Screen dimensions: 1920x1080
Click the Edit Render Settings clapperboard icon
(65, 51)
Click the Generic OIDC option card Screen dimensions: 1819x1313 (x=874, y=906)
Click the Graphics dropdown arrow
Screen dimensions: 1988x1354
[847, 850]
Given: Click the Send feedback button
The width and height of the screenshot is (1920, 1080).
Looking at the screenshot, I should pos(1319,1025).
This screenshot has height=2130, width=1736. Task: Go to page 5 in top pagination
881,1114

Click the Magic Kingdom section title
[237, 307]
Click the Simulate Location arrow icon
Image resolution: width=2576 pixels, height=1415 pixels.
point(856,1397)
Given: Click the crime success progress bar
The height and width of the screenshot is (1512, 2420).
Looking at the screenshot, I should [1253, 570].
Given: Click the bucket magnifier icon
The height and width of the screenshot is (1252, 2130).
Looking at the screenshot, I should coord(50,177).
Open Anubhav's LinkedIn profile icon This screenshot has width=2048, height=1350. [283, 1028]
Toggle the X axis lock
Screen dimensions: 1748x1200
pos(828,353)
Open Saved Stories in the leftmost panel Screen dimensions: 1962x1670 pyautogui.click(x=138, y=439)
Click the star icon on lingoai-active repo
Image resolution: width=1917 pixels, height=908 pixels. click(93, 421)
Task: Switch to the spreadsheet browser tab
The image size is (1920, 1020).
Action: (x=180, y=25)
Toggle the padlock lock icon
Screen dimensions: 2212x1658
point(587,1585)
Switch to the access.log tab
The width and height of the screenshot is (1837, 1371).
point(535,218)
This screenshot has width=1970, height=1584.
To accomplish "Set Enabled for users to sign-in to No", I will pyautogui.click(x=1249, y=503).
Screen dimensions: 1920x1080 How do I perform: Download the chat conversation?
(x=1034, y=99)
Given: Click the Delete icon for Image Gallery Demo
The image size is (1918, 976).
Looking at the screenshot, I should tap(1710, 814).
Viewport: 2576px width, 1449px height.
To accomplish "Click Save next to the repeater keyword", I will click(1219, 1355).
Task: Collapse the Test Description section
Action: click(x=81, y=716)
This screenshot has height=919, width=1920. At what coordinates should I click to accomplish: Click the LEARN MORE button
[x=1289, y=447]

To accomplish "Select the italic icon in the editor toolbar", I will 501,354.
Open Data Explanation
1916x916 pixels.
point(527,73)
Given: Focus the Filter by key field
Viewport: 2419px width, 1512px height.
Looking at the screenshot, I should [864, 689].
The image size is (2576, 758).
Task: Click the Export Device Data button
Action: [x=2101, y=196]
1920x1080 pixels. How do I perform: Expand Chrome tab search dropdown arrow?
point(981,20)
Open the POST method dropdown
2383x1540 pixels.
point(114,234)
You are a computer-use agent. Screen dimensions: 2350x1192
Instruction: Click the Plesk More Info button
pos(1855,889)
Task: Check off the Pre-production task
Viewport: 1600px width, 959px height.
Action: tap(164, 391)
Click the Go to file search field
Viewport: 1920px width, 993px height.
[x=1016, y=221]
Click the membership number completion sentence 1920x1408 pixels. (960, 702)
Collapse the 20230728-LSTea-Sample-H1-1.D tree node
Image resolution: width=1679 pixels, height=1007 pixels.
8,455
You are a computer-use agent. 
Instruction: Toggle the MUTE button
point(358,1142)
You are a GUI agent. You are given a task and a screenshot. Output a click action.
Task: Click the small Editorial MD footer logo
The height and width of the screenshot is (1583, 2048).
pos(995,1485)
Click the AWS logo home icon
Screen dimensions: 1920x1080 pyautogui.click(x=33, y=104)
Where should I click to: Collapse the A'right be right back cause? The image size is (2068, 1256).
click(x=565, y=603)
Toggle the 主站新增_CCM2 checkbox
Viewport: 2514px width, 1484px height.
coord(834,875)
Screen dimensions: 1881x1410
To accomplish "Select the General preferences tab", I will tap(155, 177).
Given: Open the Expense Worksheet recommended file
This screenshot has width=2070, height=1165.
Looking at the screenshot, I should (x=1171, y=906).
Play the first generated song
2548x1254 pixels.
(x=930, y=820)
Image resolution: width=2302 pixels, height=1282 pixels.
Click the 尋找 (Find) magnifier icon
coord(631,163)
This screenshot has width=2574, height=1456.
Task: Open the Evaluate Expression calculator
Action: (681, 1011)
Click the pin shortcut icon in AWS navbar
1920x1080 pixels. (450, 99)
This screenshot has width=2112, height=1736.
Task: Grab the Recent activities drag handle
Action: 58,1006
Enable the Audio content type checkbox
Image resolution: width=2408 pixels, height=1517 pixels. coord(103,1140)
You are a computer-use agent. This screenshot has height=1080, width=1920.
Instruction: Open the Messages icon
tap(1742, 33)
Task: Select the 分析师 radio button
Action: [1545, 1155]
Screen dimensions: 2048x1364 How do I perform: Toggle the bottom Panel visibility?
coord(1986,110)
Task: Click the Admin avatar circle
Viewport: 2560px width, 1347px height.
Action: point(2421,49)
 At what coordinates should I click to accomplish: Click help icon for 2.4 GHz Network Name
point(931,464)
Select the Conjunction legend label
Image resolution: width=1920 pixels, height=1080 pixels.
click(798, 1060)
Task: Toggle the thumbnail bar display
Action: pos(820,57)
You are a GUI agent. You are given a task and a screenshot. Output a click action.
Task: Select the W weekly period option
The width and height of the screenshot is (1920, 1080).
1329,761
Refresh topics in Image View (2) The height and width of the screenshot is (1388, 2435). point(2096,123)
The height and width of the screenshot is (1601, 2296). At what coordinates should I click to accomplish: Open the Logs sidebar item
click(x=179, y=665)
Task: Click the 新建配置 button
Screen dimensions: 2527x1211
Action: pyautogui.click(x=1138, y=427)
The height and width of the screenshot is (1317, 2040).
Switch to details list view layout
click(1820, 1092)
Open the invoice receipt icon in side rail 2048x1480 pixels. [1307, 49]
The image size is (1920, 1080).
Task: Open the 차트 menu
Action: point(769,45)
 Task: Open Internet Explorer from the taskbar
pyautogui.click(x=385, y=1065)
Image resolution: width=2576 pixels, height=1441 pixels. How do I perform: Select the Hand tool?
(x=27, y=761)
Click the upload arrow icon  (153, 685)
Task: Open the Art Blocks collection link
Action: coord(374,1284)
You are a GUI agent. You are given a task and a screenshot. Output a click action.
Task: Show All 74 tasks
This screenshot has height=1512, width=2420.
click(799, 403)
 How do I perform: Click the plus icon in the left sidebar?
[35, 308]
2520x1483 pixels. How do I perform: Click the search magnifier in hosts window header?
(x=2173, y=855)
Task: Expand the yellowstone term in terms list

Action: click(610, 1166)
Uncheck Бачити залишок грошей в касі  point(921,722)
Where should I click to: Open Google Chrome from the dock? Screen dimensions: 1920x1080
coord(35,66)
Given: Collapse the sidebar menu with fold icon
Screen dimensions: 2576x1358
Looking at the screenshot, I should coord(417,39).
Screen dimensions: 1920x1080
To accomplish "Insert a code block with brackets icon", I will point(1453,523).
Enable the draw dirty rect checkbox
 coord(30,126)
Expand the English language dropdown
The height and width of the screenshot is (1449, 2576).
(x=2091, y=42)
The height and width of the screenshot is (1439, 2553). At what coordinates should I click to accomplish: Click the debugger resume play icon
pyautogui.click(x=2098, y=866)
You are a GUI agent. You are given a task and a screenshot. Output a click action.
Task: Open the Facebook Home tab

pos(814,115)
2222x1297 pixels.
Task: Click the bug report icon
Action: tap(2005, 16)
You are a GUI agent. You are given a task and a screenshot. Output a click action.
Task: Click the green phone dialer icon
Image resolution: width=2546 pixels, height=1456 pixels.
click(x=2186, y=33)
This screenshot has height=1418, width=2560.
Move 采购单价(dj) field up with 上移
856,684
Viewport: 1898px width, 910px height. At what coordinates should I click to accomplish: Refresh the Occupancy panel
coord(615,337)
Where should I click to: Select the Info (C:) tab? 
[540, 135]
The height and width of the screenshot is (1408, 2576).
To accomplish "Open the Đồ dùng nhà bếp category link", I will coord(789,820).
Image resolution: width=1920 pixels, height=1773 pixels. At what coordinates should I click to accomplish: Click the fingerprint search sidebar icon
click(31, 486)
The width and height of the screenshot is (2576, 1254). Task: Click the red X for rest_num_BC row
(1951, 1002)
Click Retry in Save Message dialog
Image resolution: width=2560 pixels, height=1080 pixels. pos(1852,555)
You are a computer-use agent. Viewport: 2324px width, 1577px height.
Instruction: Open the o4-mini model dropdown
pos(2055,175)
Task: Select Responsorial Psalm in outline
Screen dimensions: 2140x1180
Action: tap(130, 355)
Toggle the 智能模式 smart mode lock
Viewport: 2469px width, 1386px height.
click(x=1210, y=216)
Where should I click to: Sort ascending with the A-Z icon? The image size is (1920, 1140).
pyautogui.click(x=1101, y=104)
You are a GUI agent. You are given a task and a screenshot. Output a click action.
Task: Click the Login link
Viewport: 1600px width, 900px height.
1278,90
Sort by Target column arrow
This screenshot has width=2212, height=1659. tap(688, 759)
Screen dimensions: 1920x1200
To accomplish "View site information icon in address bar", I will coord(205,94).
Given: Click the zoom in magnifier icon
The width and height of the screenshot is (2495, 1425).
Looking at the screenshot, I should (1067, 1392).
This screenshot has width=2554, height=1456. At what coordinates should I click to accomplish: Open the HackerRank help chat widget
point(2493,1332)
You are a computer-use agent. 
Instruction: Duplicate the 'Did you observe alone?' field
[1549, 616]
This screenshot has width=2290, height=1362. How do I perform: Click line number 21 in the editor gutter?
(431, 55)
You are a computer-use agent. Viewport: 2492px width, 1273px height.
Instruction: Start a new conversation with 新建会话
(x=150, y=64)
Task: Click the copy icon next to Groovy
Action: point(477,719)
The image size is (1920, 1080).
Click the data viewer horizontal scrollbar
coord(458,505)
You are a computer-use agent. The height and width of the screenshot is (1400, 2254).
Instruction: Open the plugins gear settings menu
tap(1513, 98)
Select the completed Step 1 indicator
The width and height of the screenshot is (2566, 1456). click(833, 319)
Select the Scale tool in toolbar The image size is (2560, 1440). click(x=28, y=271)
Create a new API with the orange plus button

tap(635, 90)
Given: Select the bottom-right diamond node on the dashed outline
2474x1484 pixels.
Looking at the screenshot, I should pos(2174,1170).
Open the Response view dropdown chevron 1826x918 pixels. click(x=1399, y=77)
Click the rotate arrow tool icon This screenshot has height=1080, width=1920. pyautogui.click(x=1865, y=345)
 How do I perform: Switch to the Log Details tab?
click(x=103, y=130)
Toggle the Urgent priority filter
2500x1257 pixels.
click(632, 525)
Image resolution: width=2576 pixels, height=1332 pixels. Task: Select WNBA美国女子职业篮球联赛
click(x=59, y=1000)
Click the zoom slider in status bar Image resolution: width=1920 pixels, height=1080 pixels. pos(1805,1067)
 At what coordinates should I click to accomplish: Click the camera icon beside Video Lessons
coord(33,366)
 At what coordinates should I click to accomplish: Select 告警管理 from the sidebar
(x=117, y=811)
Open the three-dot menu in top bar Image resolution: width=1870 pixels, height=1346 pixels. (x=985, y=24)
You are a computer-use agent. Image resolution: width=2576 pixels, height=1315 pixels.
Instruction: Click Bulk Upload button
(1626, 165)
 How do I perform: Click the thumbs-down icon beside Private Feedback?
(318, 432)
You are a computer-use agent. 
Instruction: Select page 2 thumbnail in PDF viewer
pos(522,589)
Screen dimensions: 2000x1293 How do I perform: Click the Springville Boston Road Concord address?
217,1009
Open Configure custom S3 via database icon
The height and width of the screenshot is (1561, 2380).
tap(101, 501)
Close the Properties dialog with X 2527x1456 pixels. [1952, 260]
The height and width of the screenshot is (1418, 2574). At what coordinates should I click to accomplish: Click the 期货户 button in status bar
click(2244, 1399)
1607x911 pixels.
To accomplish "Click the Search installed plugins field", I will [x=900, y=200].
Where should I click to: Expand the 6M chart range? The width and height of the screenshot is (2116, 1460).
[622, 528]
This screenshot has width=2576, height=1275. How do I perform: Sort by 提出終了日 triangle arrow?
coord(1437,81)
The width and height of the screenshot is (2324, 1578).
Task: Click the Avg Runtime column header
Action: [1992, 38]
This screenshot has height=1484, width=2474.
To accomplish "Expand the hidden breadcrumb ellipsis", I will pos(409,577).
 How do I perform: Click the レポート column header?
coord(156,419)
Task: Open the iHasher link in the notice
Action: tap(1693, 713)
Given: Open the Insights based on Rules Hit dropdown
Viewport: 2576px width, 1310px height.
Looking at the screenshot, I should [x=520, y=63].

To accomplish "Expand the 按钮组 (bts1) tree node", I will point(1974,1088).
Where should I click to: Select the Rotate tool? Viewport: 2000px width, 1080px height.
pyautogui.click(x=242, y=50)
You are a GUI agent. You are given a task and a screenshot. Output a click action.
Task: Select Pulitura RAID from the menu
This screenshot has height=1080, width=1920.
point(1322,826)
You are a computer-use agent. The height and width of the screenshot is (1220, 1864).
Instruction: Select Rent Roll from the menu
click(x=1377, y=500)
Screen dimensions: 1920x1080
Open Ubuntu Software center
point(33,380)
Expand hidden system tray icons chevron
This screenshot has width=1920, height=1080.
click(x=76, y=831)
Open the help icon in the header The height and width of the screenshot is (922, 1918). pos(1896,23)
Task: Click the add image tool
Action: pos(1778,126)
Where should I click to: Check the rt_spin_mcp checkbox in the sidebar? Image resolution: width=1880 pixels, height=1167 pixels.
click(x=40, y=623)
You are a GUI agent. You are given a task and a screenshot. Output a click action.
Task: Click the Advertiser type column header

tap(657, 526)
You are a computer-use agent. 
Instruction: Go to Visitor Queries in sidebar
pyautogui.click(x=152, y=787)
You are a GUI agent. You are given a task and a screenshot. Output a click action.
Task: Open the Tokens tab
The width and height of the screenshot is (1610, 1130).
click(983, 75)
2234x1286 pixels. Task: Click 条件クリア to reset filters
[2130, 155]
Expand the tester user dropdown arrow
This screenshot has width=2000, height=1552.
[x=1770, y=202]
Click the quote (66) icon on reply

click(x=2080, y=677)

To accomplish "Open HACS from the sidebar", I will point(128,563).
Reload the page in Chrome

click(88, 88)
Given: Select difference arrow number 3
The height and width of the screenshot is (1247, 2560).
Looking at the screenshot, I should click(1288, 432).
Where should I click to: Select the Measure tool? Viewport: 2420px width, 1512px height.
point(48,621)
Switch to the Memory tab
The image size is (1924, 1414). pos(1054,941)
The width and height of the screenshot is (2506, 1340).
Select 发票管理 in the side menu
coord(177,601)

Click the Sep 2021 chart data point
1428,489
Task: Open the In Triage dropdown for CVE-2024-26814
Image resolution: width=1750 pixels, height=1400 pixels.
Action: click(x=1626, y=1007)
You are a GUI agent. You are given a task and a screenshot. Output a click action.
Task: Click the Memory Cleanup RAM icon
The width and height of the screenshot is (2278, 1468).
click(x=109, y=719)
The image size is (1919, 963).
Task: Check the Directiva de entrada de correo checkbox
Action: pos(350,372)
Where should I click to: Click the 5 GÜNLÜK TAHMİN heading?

TASK PROMPT:
Retype only the lines above between the line with "Open Ubuntu Software center" and the line with "Task: Open the Tokens tab", counting those two lines as well, and keep every character as it is.

PROBLEM SOLUTION:
Open Ubuntu Software center
point(33,380)
Expand hidden system tray icons chevron
This screenshot has width=1920, height=1080.
click(x=76, y=831)
Open the help icon in the header The height and width of the screenshot is (922, 1918). pos(1896,23)
Task: Click the add image tool
Action: pos(1778,126)
Where should I click to: Check the rt_spin_mcp checkbox in the sidebar? Image resolution: width=1880 pixels, height=1167 pixels.
click(x=40, y=623)
You are a GUI agent. You are given a task and a screenshot. Output a click action.
Task: Click the Advertiser type column header

tap(657, 526)
You are a computer-use agent. 
Instruction: Go to Visitor Queries in sidebar
pyautogui.click(x=152, y=787)
You are a GUI agent. You are given a task and a screenshot. Output a click action.
Task: Open the Tokens tab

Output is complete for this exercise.